-- Begin Available records --

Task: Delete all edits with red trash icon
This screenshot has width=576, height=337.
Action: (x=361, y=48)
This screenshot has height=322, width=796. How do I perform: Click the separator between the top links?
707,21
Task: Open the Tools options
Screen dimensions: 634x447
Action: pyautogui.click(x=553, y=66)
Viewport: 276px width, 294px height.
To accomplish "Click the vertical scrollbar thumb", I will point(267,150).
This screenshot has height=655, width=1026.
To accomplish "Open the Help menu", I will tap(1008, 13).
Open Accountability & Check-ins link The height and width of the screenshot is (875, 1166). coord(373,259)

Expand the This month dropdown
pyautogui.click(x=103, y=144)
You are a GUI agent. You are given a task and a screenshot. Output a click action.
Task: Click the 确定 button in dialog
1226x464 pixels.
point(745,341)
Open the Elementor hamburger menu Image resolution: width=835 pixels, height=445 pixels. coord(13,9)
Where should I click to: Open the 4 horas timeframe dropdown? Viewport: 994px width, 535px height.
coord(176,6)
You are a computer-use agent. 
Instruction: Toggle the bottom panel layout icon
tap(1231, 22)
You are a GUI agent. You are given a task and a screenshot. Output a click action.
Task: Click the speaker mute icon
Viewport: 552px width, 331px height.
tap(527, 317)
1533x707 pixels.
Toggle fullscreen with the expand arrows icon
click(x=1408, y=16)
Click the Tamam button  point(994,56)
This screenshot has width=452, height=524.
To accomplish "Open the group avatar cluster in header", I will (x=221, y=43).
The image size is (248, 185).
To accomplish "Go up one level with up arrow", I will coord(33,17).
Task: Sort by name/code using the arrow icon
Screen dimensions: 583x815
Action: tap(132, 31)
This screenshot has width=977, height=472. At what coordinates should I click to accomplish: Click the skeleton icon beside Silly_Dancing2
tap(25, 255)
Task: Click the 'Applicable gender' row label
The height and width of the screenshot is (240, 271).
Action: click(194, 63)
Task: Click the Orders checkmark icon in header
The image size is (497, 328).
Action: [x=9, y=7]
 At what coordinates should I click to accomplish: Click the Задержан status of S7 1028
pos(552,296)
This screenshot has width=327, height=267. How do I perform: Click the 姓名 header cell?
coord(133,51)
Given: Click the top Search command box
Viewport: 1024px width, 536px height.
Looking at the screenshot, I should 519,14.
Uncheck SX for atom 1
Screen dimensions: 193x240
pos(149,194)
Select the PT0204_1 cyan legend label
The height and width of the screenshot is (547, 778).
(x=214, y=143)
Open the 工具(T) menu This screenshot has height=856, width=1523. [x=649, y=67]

-- End Available records --

• _What this task involves_
Edit the rows above by replacing "icon" with "symbol" in every place it appears, and leave all other text as it is.

• _In response_
Task: Delete all edits with red trash symbol
This screenshot has width=576, height=337.
Action: (x=361, y=48)
This screenshot has height=322, width=796. How do I perform: Click the separator between the top links?
707,21
Task: Open the Tools options
Screen dimensions: 634x447
Action: pyautogui.click(x=553, y=66)
Viewport: 276px width, 294px height.
To accomplish "Click the vertical scrollbar thumb", I will point(267,150).
This screenshot has height=655, width=1026.
To accomplish "Open the Help menu", I will tap(1008, 13).
Open Accountability & Check-ins link The height and width of the screenshot is (875, 1166). coord(373,259)

Expand the This month dropdown
pyautogui.click(x=103, y=144)
You are a GUI agent. You are given a task and a screenshot. Output a click action.
Task: Click the 确定 button in dialog
1226x464 pixels.
point(745,341)
Open the Elementor hamburger menu Image resolution: width=835 pixels, height=445 pixels. coord(13,9)
Where should I click to: Open the 4 horas timeframe dropdown? Viewport: 994px width, 535px height.
coord(176,6)
You are a computer-use agent. 
Instruction: Toggle the bottom panel layout symbol
tap(1231, 22)
You are a GUI agent. You are given a task and a screenshot. Output a click action.
Task: Click the speaker mute symbol
Viewport: 552px width, 331px height.
tap(527, 317)
1533x707 pixels.
Toggle fullscreen with the expand arrows symbol
click(x=1408, y=16)
Click the Tamam button  point(994,56)
This screenshot has width=452, height=524.
To accomplish "Open the group avatar cluster in header", I will (x=221, y=43).
The image size is (248, 185).
To accomplish "Go up one level with up arrow", I will coord(33,17).
Task: Sort by name/code using the arrow symbol
Screen dimensions: 583x815
Action: tap(132, 31)
This screenshot has width=977, height=472. At what coordinates should I click to accomplish: Click the skeleton symbol beside Silly_Dancing2
tap(25, 255)
Task: Click the 'Applicable gender' row label
The height and width of the screenshot is (240, 271).
Action: click(194, 63)
Task: Click the Orders checkmark symbol in header
The image size is (497, 328).
Action: [x=9, y=7]
 At what coordinates should I click to accomplish: Click the Задержан status of S7 1028
pos(552,296)
This screenshot has width=327, height=267. How do I perform: Click the 姓名 header cell?
coord(133,51)
Given: Click the top Search command box
Viewport: 1024px width, 536px height.
Looking at the screenshot, I should 519,14.
Uncheck SX for atom 1
Screen dimensions: 193x240
pos(149,194)
Select the PT0204_1 cyan legend label
The height and width of the screenshot is (547, 778).
(x=214, y=143)
Open the 工具(T) menu This screenshot has height=856, width=1523. [x=649, y=67]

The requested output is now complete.